--- SOURCE EXCERPT ---

Land Navigation is Coming Back

Land Navigation is Coming Back

Command Sgt. Maj. Todd Sims of Army Forces Command speaks during the Sergeant Major of the Army’s Professional Development Forum at AUSA 2022 Annual Meeting in Washington, D.C., Tuesday, Oct. 11, 2022. (Jeromie Stephens for AUSA)
Photo by: Jeromie Stephens for AUSA

It’s time for a return to land navigation training, said some of the Army’s top enlisted leaders, who agree that despite advances in technology, soldiers must master the most basic task: how to get where they’re going.

Technology such as GPS is useful, “until you don’t have it, which we fully expect to happen,” said Command Sgt. Major Daniel Hendrex, senior enlisted leader for Army Training and Doctrine Command. Hendrex predicted that in the future, “No matter what we’re going to do, where you’re going to go, you’re going be back to some old simple things like protractor and a compass.”

Rather than quickly dropping land navigation back into the Basic Leader Course curriculum, the Army began conducting pilots in July at Fort Drum, New York; Fort Bliss, Texas; and Schofield Barracks, Hawaii.

The pilots will continue until enough data is gathered, but so far, Hendrex said, “on average there’s been a 40% to 60% failure rate on the basic skill of land navigation.”

--- DATASET EXCERPT ---

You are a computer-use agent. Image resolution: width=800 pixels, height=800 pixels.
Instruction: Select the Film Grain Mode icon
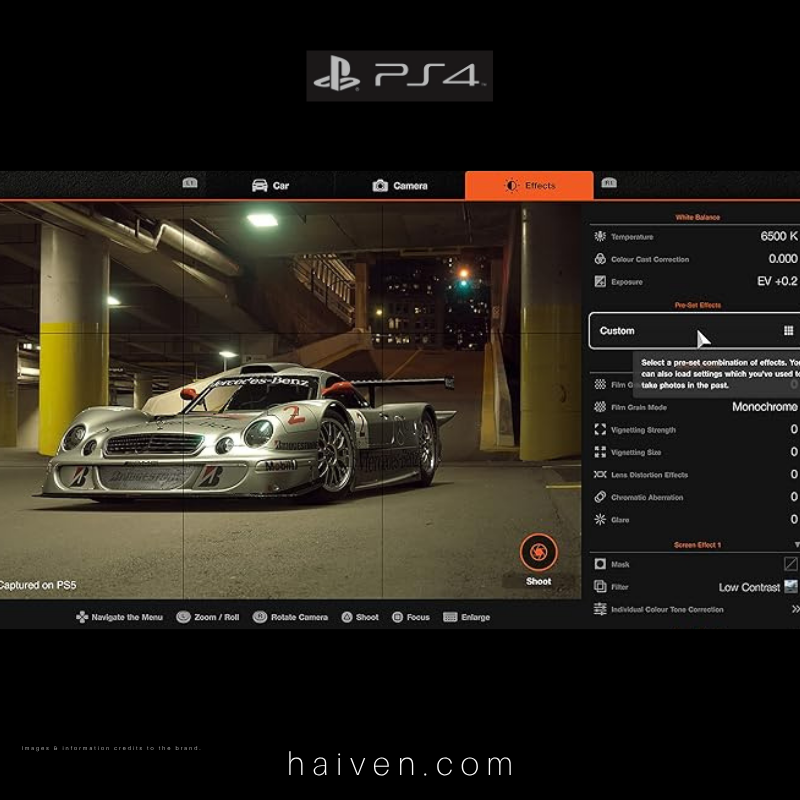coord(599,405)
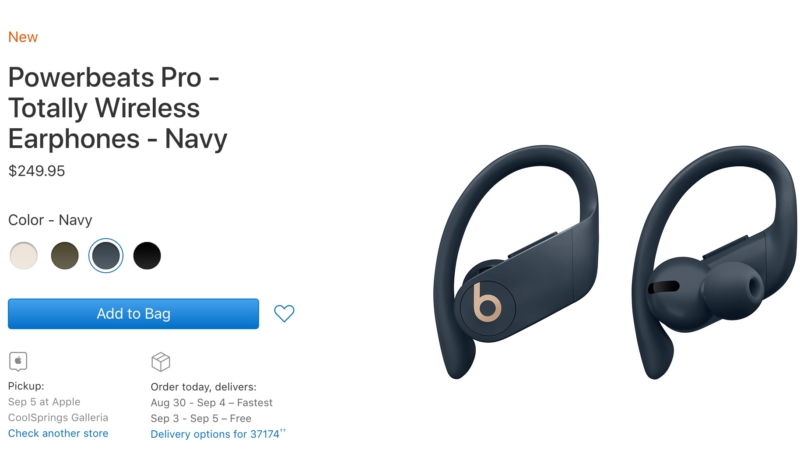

---

* TO BE DONE *
1/ Reproduce the passage from the land navigation article word for word, starting with "Technology such as" and going on through "Schofield Barracks, Hawaii.".
2/ Carry on the article about the Army's return to land navigation training from its last sentence.
The listing that comes after the land navigation article was taken from a separate source.

* OUTPUTS FOR THE TASKS *
1/
Technology such as GPS is useful, “until you don’t have it, which we fully expect to happen,” said Command Sgt. Major Daniel Hendrex, senior enlisted leader for Army Training and Doctrine Command. Hendrex predicted that in the future, “No matter what we’re going to do, where you’re going to go, you’re going be back to some old simple things like protractor and a compass.”

Rather than quickly dropping land navigation back into the Basic Leader Course curriculum, the Army began conducting pilots in July at Fort Drum, New York; Fort Bliss, Texas; and Schofield Barracks, Hawaii.

2/
Hendrex made his remarks at the Association of the U.S. Army’s Annual Meeting and Exposition in Washington, D.C., during a panel discussion on NCO training hosted by Sgt. Maj. of the Army Michael Grinston.

Soldiers who fail land navigation during the pilot will not fail the overall Basic Leader Course, but when land navigation becomes a test of record, failing it means failing the course.

“It’s about excellence, it’s about getting us back to the reps and sets of this thing that is critical to the professional soldier that we need to have,” Hendrex said.

Command Sgt. Maj. Todd Sims, senior enlisted adviser at Army Forces Command, pointed out that land navigation is a “skill level one task” that is critical to enabling mission command.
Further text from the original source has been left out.